The data is to be set down once more, exactly as it reads.

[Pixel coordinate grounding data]
*****

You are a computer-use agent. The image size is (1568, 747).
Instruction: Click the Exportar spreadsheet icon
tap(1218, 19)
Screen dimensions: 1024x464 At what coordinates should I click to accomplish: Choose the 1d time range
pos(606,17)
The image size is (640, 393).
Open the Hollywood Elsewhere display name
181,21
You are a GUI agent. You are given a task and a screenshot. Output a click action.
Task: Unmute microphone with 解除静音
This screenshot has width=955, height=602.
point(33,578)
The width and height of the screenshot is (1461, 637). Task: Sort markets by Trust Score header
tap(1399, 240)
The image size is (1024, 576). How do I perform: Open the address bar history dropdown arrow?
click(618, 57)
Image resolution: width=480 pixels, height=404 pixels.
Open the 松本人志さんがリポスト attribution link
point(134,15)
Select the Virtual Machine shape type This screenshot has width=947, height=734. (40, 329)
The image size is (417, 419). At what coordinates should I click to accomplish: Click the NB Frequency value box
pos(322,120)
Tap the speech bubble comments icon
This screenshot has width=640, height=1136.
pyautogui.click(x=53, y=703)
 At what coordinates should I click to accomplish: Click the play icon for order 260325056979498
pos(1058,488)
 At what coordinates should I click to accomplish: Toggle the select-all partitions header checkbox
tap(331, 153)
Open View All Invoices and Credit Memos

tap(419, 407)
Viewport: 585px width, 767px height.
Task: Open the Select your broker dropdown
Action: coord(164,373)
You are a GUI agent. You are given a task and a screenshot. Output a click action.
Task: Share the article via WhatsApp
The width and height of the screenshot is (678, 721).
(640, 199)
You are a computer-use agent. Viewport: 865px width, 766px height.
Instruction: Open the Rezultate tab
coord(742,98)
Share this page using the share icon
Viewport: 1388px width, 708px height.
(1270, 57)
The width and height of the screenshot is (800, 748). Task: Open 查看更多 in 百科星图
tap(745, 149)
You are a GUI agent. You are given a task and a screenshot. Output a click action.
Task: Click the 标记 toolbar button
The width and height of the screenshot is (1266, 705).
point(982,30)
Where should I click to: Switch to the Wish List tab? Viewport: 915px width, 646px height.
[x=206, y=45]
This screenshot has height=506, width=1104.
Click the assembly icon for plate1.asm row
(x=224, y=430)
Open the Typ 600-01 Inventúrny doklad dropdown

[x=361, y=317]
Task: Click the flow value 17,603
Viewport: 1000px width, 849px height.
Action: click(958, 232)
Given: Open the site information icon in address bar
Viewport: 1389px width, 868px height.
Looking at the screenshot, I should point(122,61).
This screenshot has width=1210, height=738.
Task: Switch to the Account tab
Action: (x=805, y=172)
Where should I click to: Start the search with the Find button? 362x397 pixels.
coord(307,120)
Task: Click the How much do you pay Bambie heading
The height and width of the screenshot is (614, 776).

*****

RESPONSE TO THIS TASK.
You are a computer-use agent. The image size is (1568, 747).
Instruction: Click the Exportar spreadsheet icon
tap(1218, 19)
Screen dimensions: 1024x464 At what coordinates should I click to accomplish: Choose the 1d time range
pos(606,17)
The image size is (640, 393).
Open the Hollywood Elsewhere display name
181,21
You are a GUI agent. You are given a task and a screenshot. Output a click action.
Task: Unmute microphone with 解除静音
This screenshot has width=955, height=602.
point(33,578)
The width and height of the screenshot is (1461, 637). Task: Sort markets by Trust Score header
tap(1399, 240)
The image size is (1024, 576). How do I perform: Open the address bar history dropdown arrow?
click(618, 57)
Image resolution: width=480 pixels, height=404 pixels.
Open the 松本人志さんがリポスト attribution link
point(134,15)
Select the Virtual Machine shape type This screenshot has width=947, height=734. (40, 329)
The image size is (417, 419). At what coordinates should I click to accomplish: Click the NB Frequency value box
pos(322,120)
Tap the speech bubble comments icon
This screenshot has width=640, height=1136.
pyautogui.click(x=53, y=703)
 At what coordinates should I click to accomplish: Click the play icon for order 260325056979498
pos(1058,488)
 At what coordinates should I click to accomplish: Toggle the select-all partitions header checkbox
tap(331, 153)
Open View All Invoices and Credit Memos

tap(419, 407)
Viewport: 585px width, 767px height.
Task: Open the Select your broker dropdown
Action: coord(164,373)
You are a GUI agent. You are given a task and a screenshot. Output a click action.
Task: Share the article via WhatsApp
The width and height of the screenshot is (678, 721).
(640, 199)
You are a computer-use agent. Viewport: 865px width, 766px height.
Instruction: Open the Rezultate tab
coord(742,98)
Share this page using the share icon
Viewport: 1388px width, 708px height.
(1270, 57)
The width and height of the screenshot is (800, 748). Task: Open 查看更多 in 百科星图
tap(745, 149)
You are a GUI agent. You are given a task and a screenshot. Output a click action.
Task: Click the 标记 toolbar button
The width and height of the screenshot is (1266, 705).
point(982,30)
Where should I click to: Switch to the Wish List tab? Viewport: 915px width, 646px height.
[x=206, y=45]
This screenshot has height=506, width=1104.
Click the assembly icon for plate1.asm row
(x=224, y=430)
Open the Typ 600-01 Inventúrny doklad dropdown

[x=361, y=317]
Task: Click the flow value 17,603
Viewport: 1000px width, 849px height.
Action: click(958, 232)
Given: Open the site information icon in address bar
Viewport: 1389px width, 868px height.
Looking at the screenshot, I should point(122,61).
This screenshot has width=1210, height=738.
Task: Switch to the Account tab
Action: (x=805, y=172)
Where should I click to: Start the search with the Find button? 362x397 pixels.
coord(307,120)
Task: Click the How much do you pay Bambie heading
The height and width of the screenshot is (614, 776).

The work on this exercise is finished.